Relationship between social media and indian cultural collectivism

This article has been cited by other articles in PMC. Abstract Indian society is collectivistic and promotes social cohesion and interdependence. The traditional Indian joint family, which follows the same principles of collectivism, has proved itself to be an excellent resource for the care of the mentally ill. However, the society is changing with one of the most significant alterations being the disintegration of the joint family and the rise of nuclear and extended family system.

Relationship between social media and indian cultural collectivism

Issue 1, Fall One of the critical elements for a culture of peace is social justice. Perceptions of injustice lead to discontent, non-cooperation, conflict, civil unrest, and war.

Religions have a powerful role in shaping ideas of social justice and legitimacy, and also in responding to perceptions of injustice and illegitimacy—e. To maximize the potential of religions to contribute to peace and minimize those that breed war requires understanding these deep, unconscious levels of knowing and cultural formation; this is more elusive and difficult than addressing direct or even systemic forms of violence.

That religions have played a role in conflict and warfare is well known.

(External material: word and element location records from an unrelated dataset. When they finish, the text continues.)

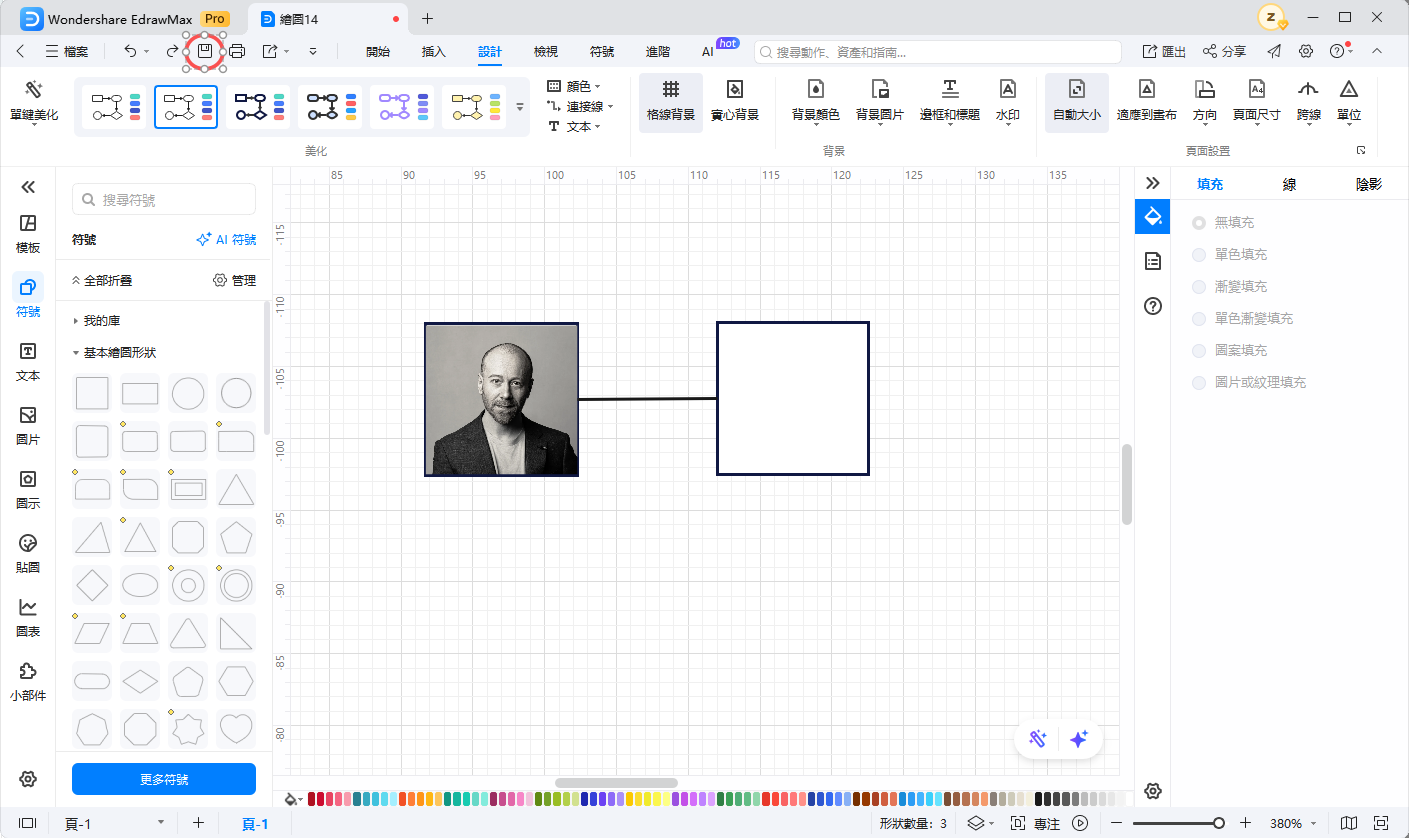Click the 更多符號 button
This screenshot has width=1409, height=838.
164,779
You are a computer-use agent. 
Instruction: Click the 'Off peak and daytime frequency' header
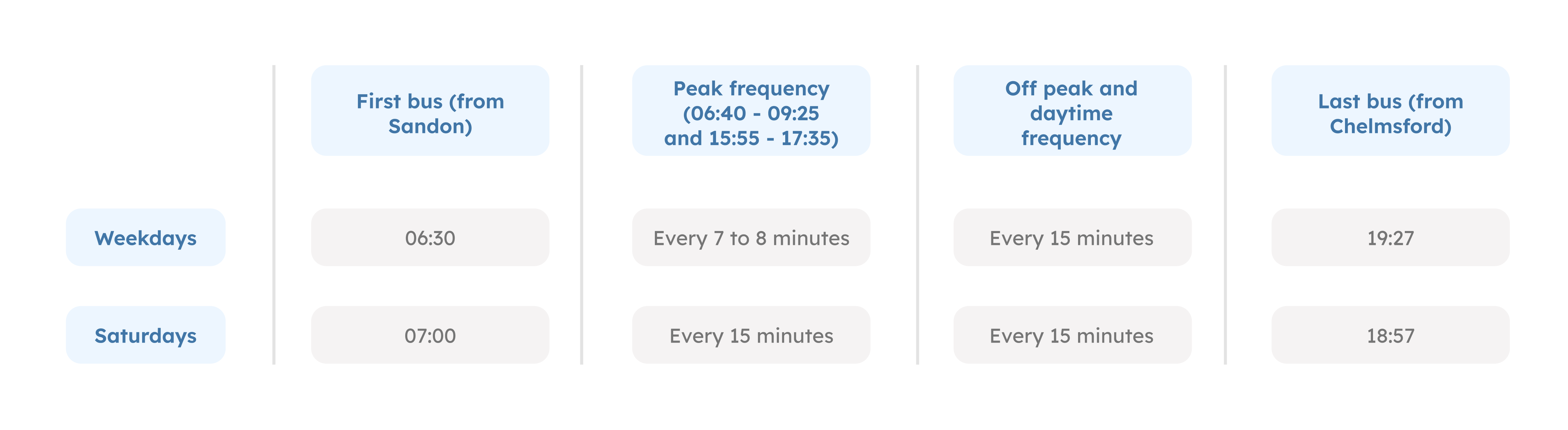1071,113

We have only to look at current and past wars to see that even when religious differences are not a direct cause, they may play an indirect and interactive role in conflict dynamics.

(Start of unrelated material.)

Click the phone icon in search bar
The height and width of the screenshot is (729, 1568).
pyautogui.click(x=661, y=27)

If we understand why and how religions affect war or peace within and between societies, we may be better enabled to engage the strengths and transcend the limitations of religions in developing a sustainable peace.

One reason that religions may have played a powerful role in history is that they often carry the archetypes, symbols, stories, and worldviews through which people shape their identity, designate their deepest questions of meaning, deal with problems of injustice and suffering, and develop codes of morality and conduct to meet the requirements of community life.

Because they function at often deep and unconscious levels, people are often unaware of the affect of religious symbols, archetypes and identity systems on their values, choices and behaviors.

Relationship between social media and indian cultural collectivism

Nevertheless people are often prepared to die in order to defend or uphold these symbols, meanings, and identity systems.

In addition, through their extensive networks, institutions e. In some countries religious systems are more powerful than political systems, and in others political and religious systems are intertwined.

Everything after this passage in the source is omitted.